- **INSTRUCTION A**
Answer these questions from the review of The Tree of Life:
(i) On what day did the writer see the film?
(ii) Who wrote and directed it?
(iii) Who plays the father in the 1960s scenes?
- **INSTRUCTION B**
Reproduce the review of The Tree of Life word for word, from "Look, writer-director Terrence" up to and including "any entertainment value.".

- **SOURCE EXCERPT**
======
I finally worked up the desire to go see The Tree of Life on Friday. No easy feat. I'd read the reviews. I'd heard about the standing ovations and chorus of boos that greeted it at the Cannes Film Festival. Going in, I thought it would be visually brilliant, but arty, pretentious, abstract, and a chore to sit through. Leaving, I thought...well, pretty much the same thing.
Look, writer-director Terrence Malick is an immensely talented guy. Within the first minute of The Tree of Life, you know that you're in the hands of a world-class filmmaker working at the top of his game. I have no doubt that the movie I saw is exactly the movie that Malick set out to make. I just wish it had some entertainment value. Hell, any entertainment value.
Malick does everything he can to practically make you walk out of the theater. I was determined not to let that happen, though several others in my screening lacked that willpower. The Tree of Life is the kind of movie that plays more like a work of art that you see playing in the background at a museum exhibit. I couldn't even begin to describe the plot, but it has something to do with the death of a child, and the older brother's (played as an adult by Sean Penn) coming to terms with that. Brad Pitt appears in the 1960s scenes as the emotionally tough father.
======
- **MATERIAL PROVIDED**
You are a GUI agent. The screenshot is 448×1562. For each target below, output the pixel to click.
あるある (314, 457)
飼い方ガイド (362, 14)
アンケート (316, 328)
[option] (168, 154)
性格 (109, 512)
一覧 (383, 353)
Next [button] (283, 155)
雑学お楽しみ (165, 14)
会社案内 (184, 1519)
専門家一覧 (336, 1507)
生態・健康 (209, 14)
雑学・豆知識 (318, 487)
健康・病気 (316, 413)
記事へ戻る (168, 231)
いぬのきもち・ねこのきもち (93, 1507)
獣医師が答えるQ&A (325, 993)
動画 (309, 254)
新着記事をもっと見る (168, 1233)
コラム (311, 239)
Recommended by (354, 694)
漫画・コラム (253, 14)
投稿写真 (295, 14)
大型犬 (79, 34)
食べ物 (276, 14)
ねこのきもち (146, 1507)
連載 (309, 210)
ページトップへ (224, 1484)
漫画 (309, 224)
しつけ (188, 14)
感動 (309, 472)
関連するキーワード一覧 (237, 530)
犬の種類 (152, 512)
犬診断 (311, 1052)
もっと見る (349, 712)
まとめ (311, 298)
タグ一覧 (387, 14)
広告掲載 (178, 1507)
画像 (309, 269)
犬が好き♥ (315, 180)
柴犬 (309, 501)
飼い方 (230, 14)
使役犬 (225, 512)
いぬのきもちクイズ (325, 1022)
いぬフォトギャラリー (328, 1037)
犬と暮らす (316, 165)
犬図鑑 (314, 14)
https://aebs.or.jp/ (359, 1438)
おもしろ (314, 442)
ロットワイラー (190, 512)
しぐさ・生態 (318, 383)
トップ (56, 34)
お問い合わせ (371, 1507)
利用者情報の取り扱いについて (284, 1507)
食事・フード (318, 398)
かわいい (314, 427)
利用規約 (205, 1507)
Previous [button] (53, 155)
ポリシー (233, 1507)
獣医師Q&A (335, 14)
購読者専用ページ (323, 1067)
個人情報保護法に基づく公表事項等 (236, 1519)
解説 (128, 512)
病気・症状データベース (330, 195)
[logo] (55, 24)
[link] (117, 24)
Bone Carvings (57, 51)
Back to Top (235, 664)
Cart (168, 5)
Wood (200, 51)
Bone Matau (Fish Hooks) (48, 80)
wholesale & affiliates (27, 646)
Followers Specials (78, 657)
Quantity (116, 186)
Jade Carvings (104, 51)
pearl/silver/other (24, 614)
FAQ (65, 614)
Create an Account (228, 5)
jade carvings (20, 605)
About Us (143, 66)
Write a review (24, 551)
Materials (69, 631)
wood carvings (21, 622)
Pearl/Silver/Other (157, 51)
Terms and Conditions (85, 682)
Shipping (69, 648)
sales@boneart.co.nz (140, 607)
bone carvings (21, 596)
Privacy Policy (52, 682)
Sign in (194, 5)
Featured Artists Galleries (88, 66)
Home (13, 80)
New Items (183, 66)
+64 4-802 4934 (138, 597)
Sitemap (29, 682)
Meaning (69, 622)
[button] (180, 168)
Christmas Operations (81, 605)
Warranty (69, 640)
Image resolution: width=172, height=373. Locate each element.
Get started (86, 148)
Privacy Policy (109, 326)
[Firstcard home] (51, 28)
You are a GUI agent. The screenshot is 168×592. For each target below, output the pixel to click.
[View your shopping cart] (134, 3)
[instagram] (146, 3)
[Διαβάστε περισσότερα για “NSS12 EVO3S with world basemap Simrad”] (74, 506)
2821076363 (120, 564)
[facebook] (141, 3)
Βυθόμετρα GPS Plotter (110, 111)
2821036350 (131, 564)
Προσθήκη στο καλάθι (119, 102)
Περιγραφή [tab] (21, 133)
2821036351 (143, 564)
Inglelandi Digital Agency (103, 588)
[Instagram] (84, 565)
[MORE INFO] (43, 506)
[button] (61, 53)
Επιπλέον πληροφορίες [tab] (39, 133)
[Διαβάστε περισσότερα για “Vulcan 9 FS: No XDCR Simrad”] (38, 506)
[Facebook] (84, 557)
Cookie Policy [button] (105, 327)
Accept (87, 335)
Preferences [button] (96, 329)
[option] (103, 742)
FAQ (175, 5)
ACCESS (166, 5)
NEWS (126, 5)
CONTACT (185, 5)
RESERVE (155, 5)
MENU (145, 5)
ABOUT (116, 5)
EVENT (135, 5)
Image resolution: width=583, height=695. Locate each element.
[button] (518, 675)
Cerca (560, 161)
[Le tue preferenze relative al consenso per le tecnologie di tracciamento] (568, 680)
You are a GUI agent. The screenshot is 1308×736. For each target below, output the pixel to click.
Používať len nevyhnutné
======
- **CORRECT RESPONSE A**
(i) Friday
(ii) Terrence Malick
(iii) Brad Pitt

- **CORRECT RESPONSE B**
Look, writer-director Terrence Malick is an immensely talented guy. Within the first minute of The Tree of Life, you know that you're in the hands of a world-class filmmaker working at the top of his game. I have no doubt that the movie I saw is exactly the movie that Malick set out to make. I just wish it had some entertainment value. Hell, any entertainment value.